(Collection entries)
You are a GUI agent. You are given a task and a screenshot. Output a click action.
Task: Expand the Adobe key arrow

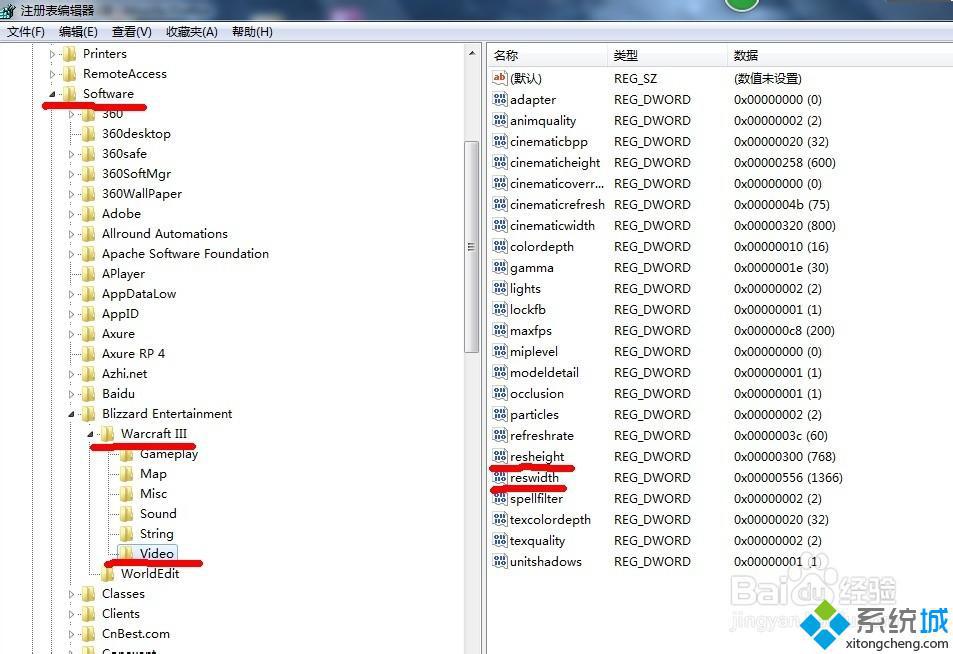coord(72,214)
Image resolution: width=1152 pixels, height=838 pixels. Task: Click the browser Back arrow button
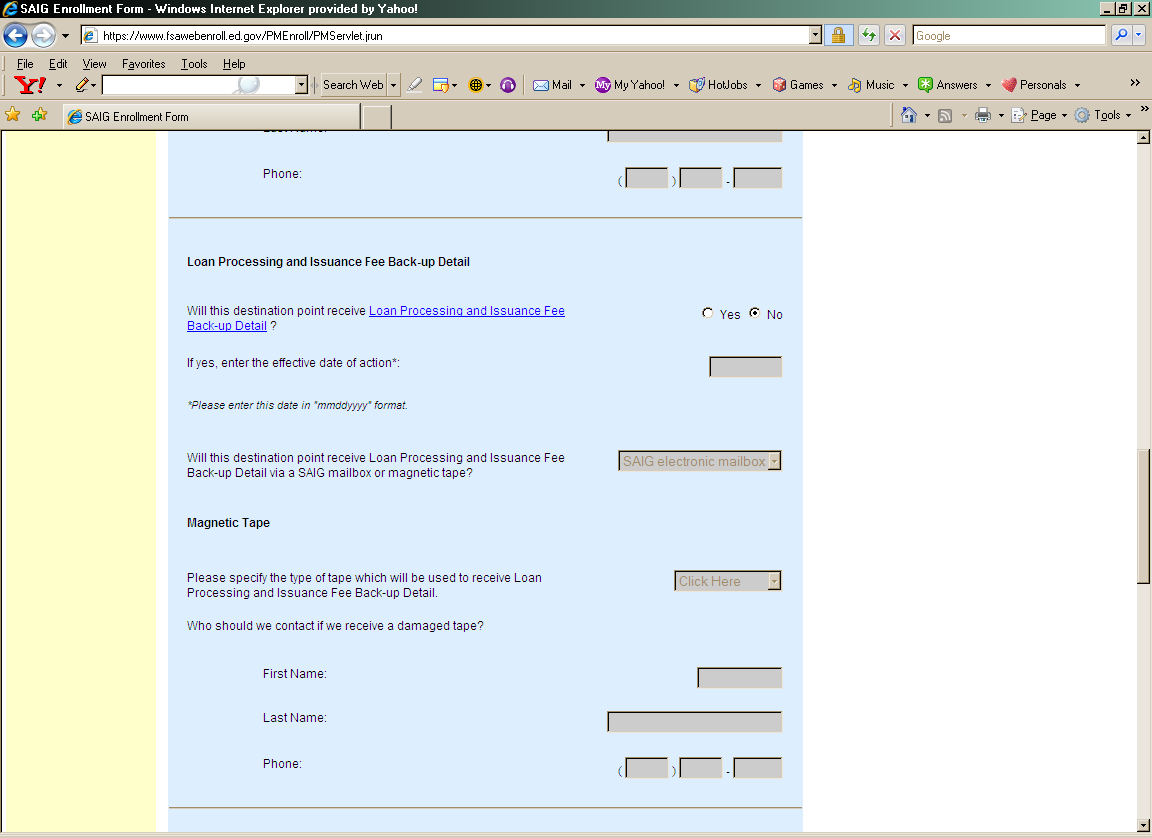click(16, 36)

[WHAT YOU SHOULD DO]:
Please retype the lines from the one containing "Image resolution: width=1152" through the last line of the records above, exactly as written, and leave out any pictures.

[SOLUTION]:
Image resolution: width=1152 pixels, height=838 pixels. Task: Click the browser Back arrow button
click(16, 36)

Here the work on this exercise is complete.